Question

I could write an endless amount of debugging code to handle the various components of input for a function, check that the correct data types are used, make sure things are decendants of the proper prototype objects, the data is within a certain value range or set... The list could go on and on.

But also of course I can use documentation comment APIs to generate good documentation on the expected input and usage.

My question is, how far/in-depth should I go as far as debugging/checking input for code users versus expecting them to read the funtion / method's documentation for proper use?

We could say "That's up to whoever's in charge" but I'm interested in best practice for maximum efficiency.

Was it helpful?

Solution

Focusing on writing "efficient" code without actually defining efficiency is a common trap developers fall into.

Efficiency isn't always reducing the number of CPU cycles required to accomplish a task. In fact, for most programmers, in most cases, obsessing over shaving CPU cycles is a complete waste of time.

Where Efficiency = minimizing CPU cycles

The majority of business software contains trivial logic.

Imagine spending 30 minutes shaving a few CPU cycles off your code. Let's just say you had a good day and shaved off a 2000 cycles. Your typical 2GHz CPU will go through 2,000,000,000 cycles every second which means your 2000 cycles saved amount to 0.000001 seconds or 1 microsecond saved.

Your application would need to run that optimized code 30,000,000 times before you break even on your time investment.

In all my time in the business software world, I can't think of one instance where that initial 30 minute investment would have been paid off before I left that role for another job.

Where Efficiency = time saved IN GENERAL

On the other hand, if you define efficiency in terms of time saved in general then your ROI sky rockets.

So, in this scenario, time saved includes (but is not limited to) the following:

  • Your time testing your API
  • API Consumer's time debugging issues with your API
  • Your time debugging issues with your API Consumer
  • Your time handling calls about a brittle and broken API (no, the consumer didn't read your documentation)

With this definition of efficiency, a little bit of defensive programming goes a long way. Making your API fail early and fail hard on bad input data requires very little upfront time and saves you and your consumers' a boatload of downstream time.

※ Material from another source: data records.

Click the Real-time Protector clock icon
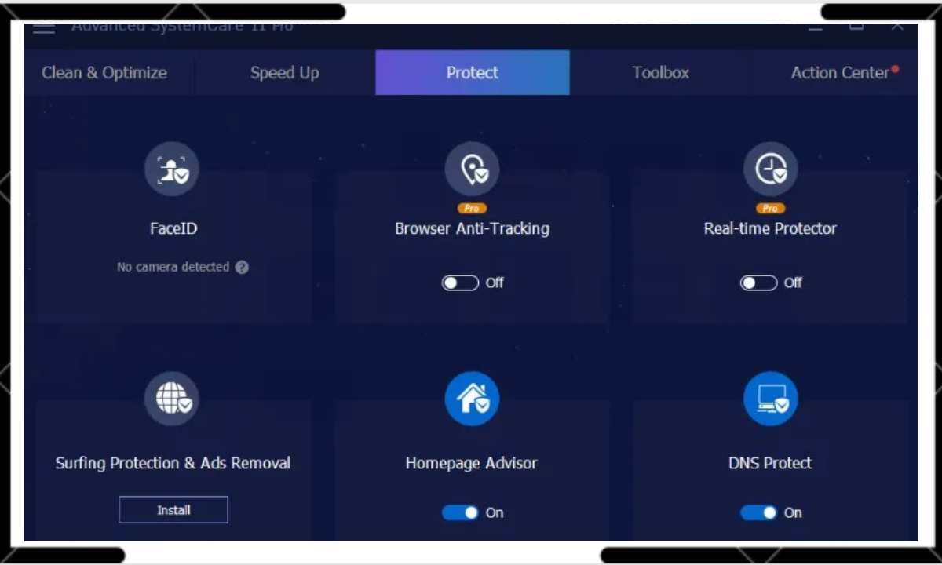The height and width of the screenshot is (565, 942). tap(770, 169)
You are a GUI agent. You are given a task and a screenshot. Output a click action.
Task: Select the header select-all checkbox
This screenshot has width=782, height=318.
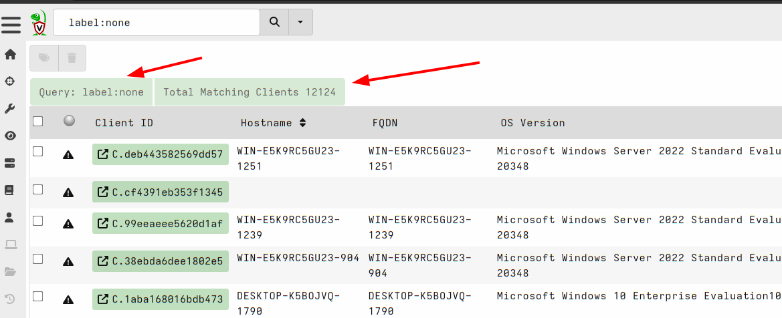(38, 122)
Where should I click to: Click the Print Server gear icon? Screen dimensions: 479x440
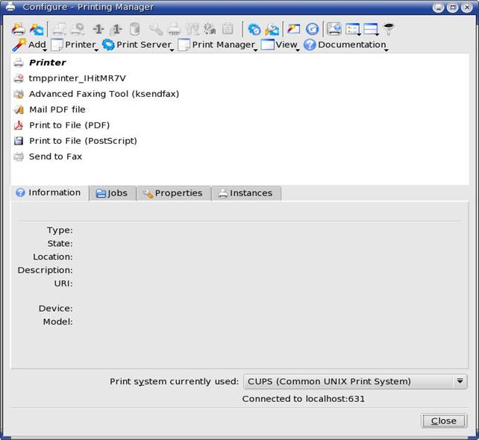[108, 45]
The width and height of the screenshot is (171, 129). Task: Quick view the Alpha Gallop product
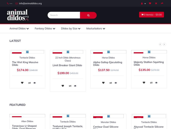click(116, 83)
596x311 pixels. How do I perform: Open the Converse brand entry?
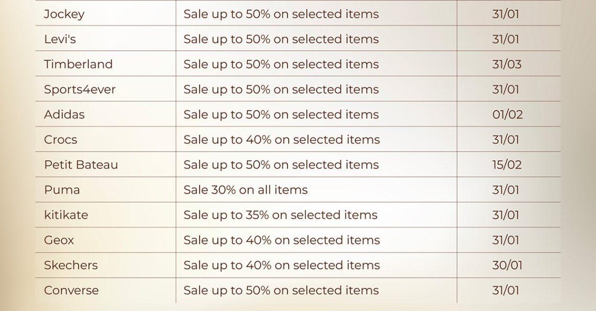tap(71, 290)
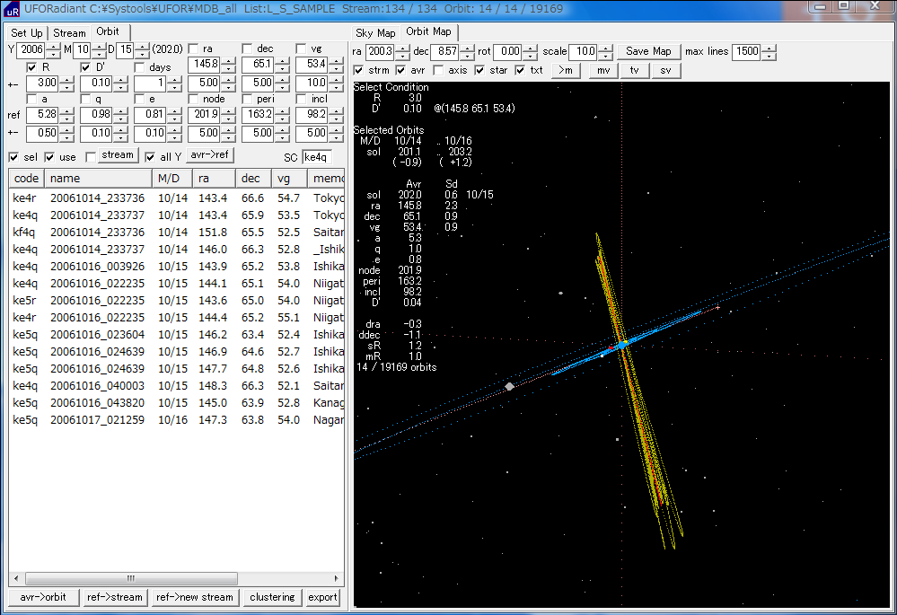Switch to the Sky Map tab
The height and width of the screenshot is (615, 897).
pyautogui.click(x=375, y=32)
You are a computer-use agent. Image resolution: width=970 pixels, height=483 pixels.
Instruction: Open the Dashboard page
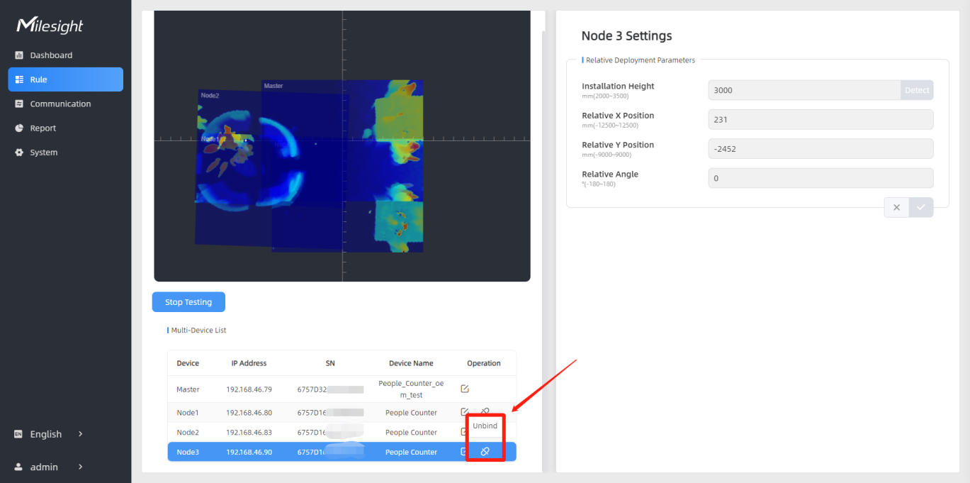pos(51,55)
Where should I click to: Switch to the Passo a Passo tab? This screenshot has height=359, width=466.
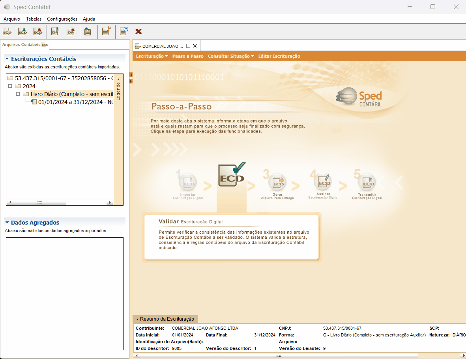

The big thing to remember is that your time and your API consumer's time is much more valuable (read: expensive) than CPU time.

Other domains

There are however domains where efficiency can mean minimizing CPU cycles. But, keep in mind that those domains are fewer and fewer nowadays.

Two that come to mind are coding for realtime systems and high volume data analysis.

TL;DR

So, unless you know for sure that you need to shave off CPU cycles, and better approach would be code in such a way that you save yourself and others as much time as possible. In the API world you can accomplish this with clear code contracts and defensive programming.

OTHER TIPS

There are two sides of the problem.

  • As a developer, you have to sanitize your inputs. Don't trust the users to read your documentation in-depth, and don't trust the users to follow the documentation at all. Security-wise, if it's a public API and you expect the users to sanitize the input, things will go very wrong very quickly. For non-public APIs, trusting the inputs is problematic as well; if your code makes bad things to happen when given an invalid input, it's your code which will be blamed, not the caller's.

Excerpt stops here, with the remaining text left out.